[Data to examine — start]

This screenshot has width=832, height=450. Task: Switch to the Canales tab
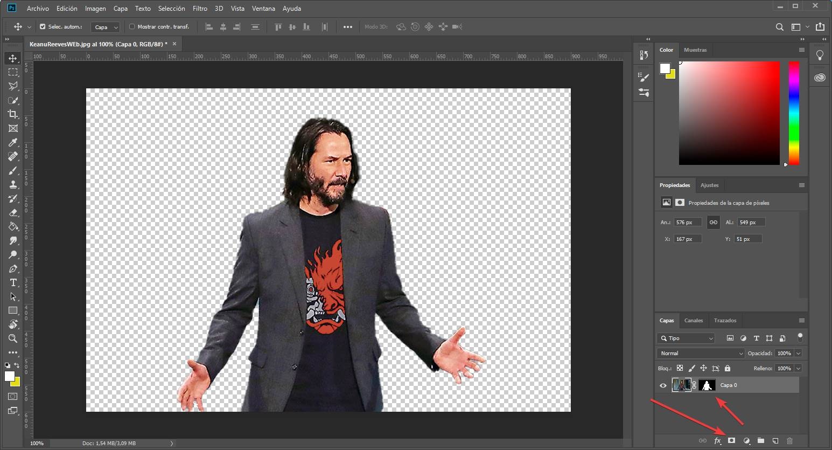point(693,320)
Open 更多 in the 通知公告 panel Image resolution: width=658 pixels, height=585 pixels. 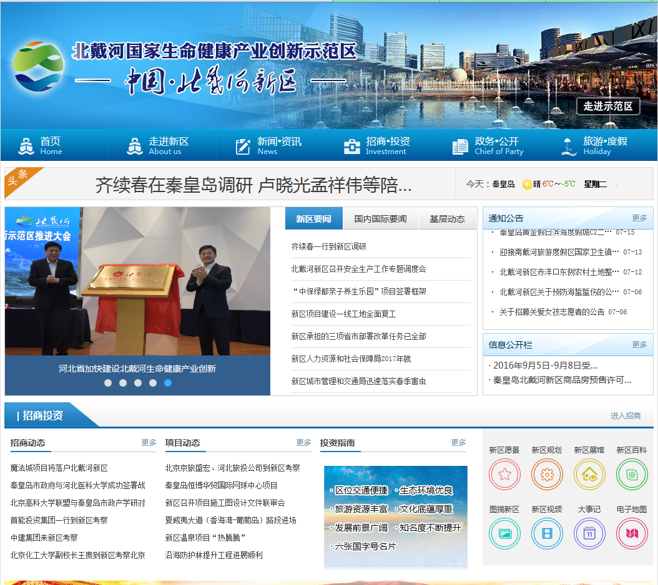point(639,218)
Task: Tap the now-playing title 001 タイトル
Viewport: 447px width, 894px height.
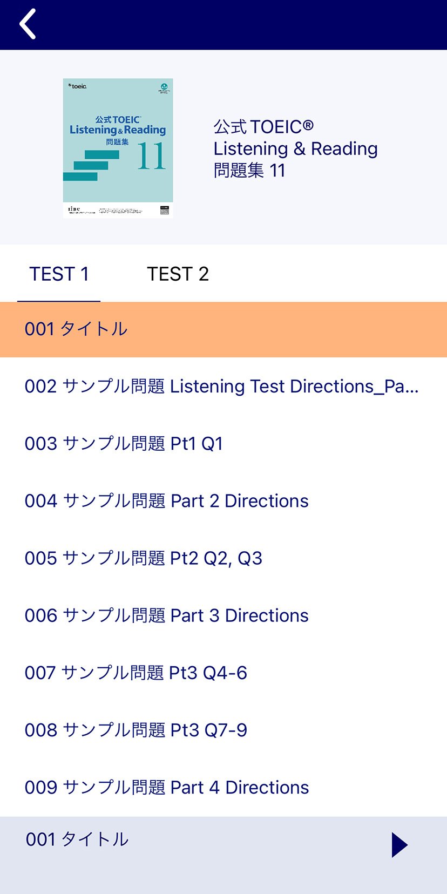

[Data to examine — finish]

* _Exercise_
Give back word for word the lines from the one containing "Task: Tap the now-playing title 001 タイトル" through the final line of the data above. Pictures are to be left out.

* _Completed task_
Task: Tap the now-playing title 001 タイトル
Viewport: 447px width, 894px height.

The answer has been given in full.